Le nombre d’or est intimement lié aux nombres de Fibonacci. Les nombres de Fibonacci sont les nombres suivants :
1,1,2,3,5,8,13,21,34,55,89, 144,233,377,610,987,1597, Dans cette suite de nombres, chaque nombre (sauf les deux premiers) est obtenu en ajoutant les deux précédents. Le rapport de deux nombres de Fibonacci consécutifs tend vers ϕ. Autrement dit, en construisant un rectangle de côté deux nombres de Fibonacci consécutifs, on obtient un rectangle qui a à peu près les bonnes proportions, pas sûr que la différence soit visible à l’œil nu.
On a 8/5= 1,6 ; 13/8 = 1,62 ; 21/13 = 1,615 ; 34/21 = 1,62. Un rectangle de 34 x 21 fait donc très bien l’affaire.
La particularité d’un rectangle d’or, est que si on trace à l’intérieur un carré de côté la largeur du rectangle, le petit rectangle qui apparaît est exactement un rectangle d’or. C’est même comme cela qu’on définit le nombre d’or. Autrement dit, b/(a-b)=a/b.

On peut construire des rectangles de Fibonacci, en construisant des carrés emboîtés de côté les nombres de Fibonacci.
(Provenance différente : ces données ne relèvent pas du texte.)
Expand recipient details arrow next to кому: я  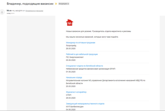pos(14,13)
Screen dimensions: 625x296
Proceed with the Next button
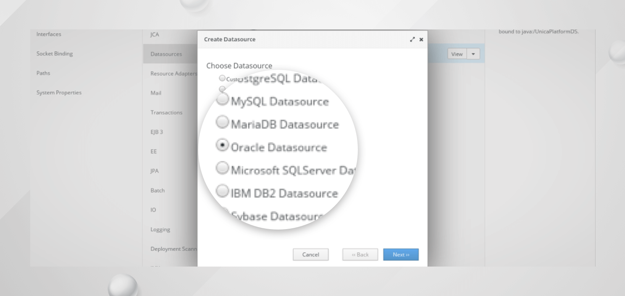point(400,254)
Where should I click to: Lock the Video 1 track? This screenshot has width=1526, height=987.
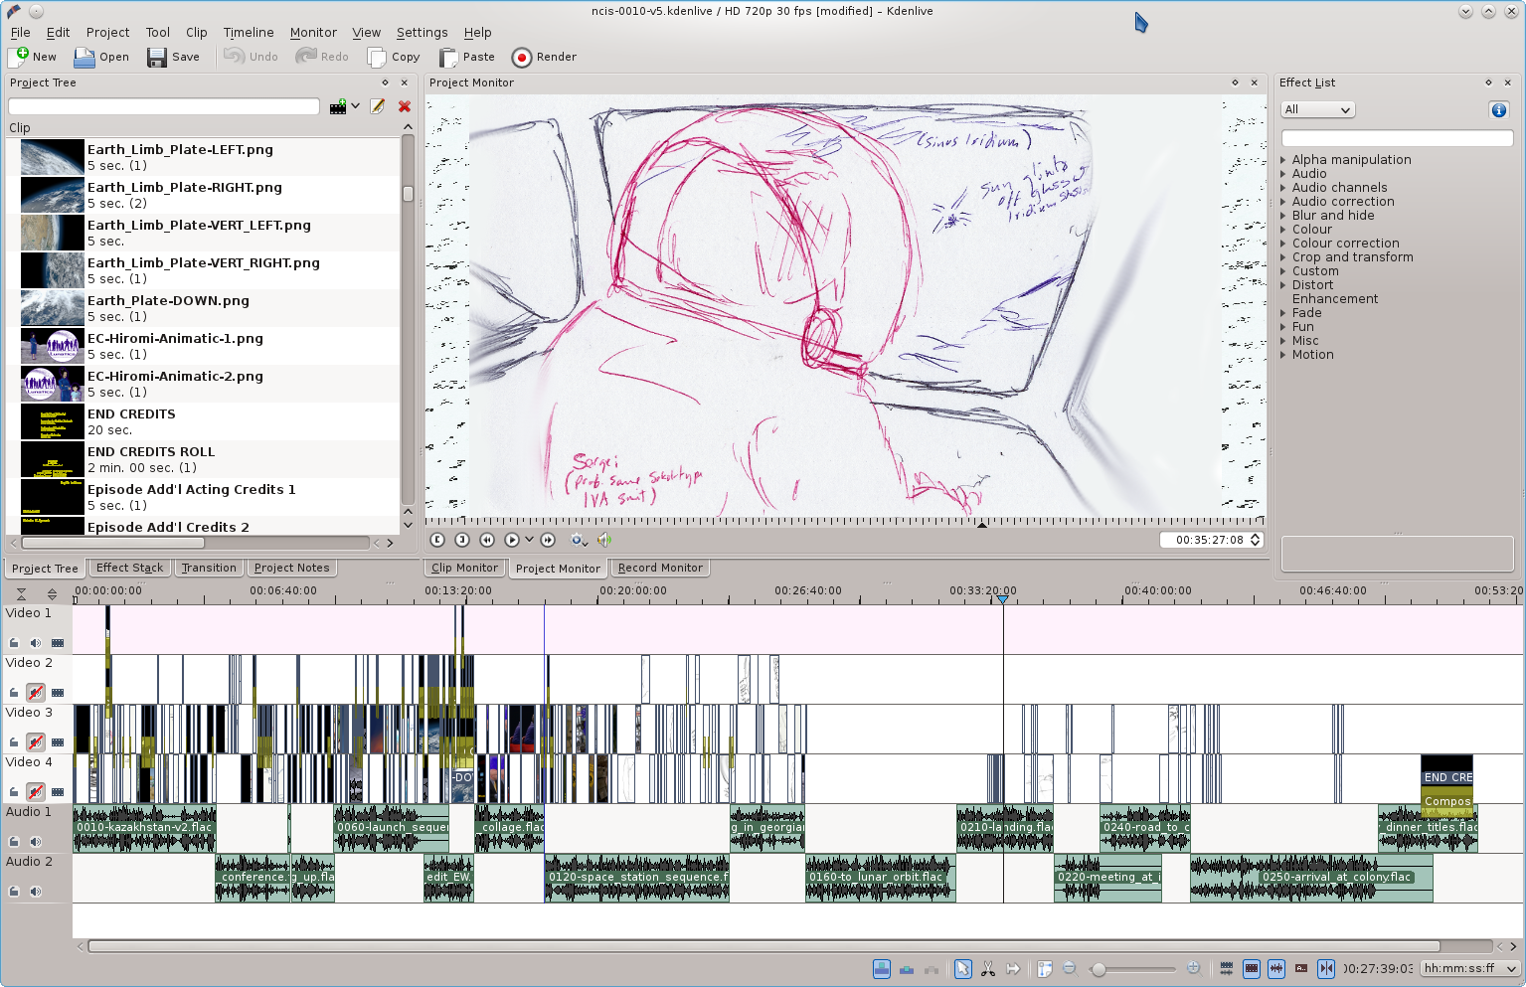(13, 643)
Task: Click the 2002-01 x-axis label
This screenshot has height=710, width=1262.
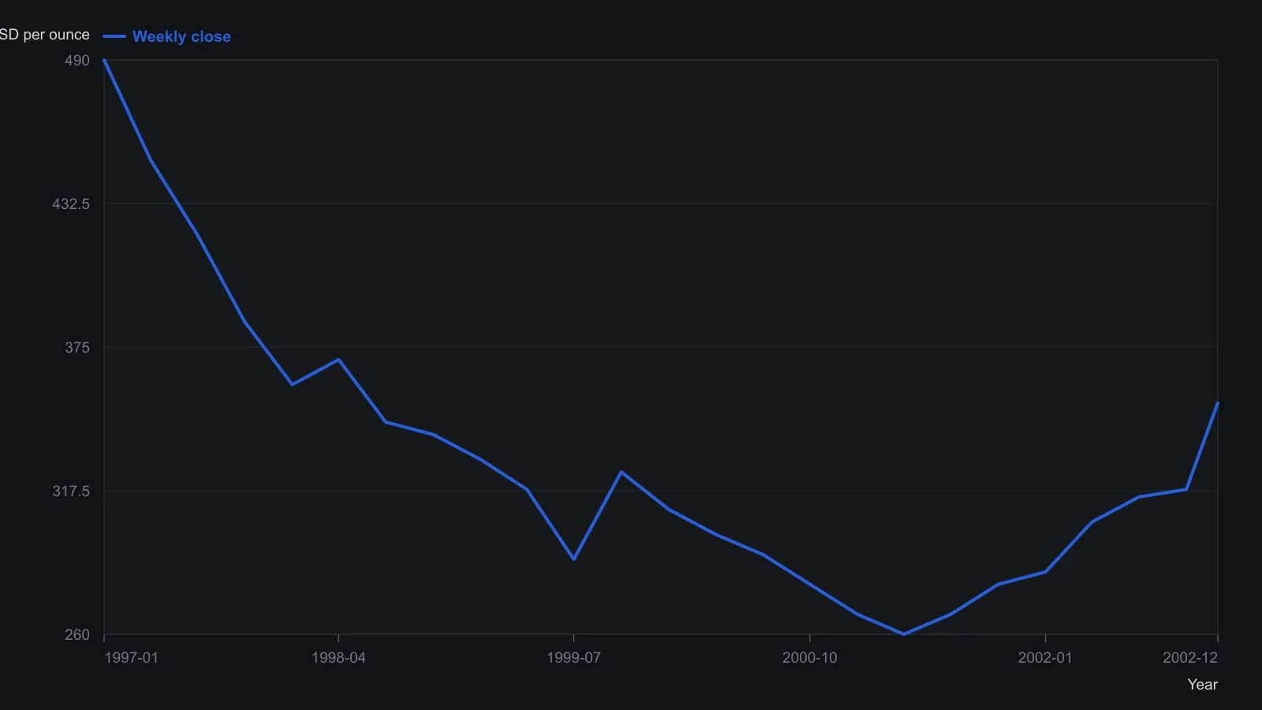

On voit apparaître des rectangles qui sont tous, « à peu près » des rectangles d’or.

On peut alors tracer une spirale, appelée la spirale d’or ou la spirale de Fibonacci, en traçant les arcs de cercles consécutifs ayant pour diamètre la diagonale du carré.

Ces structures se retrouvent dans beaucoup de tableaux célèbres, et représentent l’harmonie.
Quelques exemples :

La grande vague de Kanawaga, d’Hokuzaï 1830-1831

Comme vous pouvez le constater, on retrouve des spirales et des rectangles d’or un peu partout.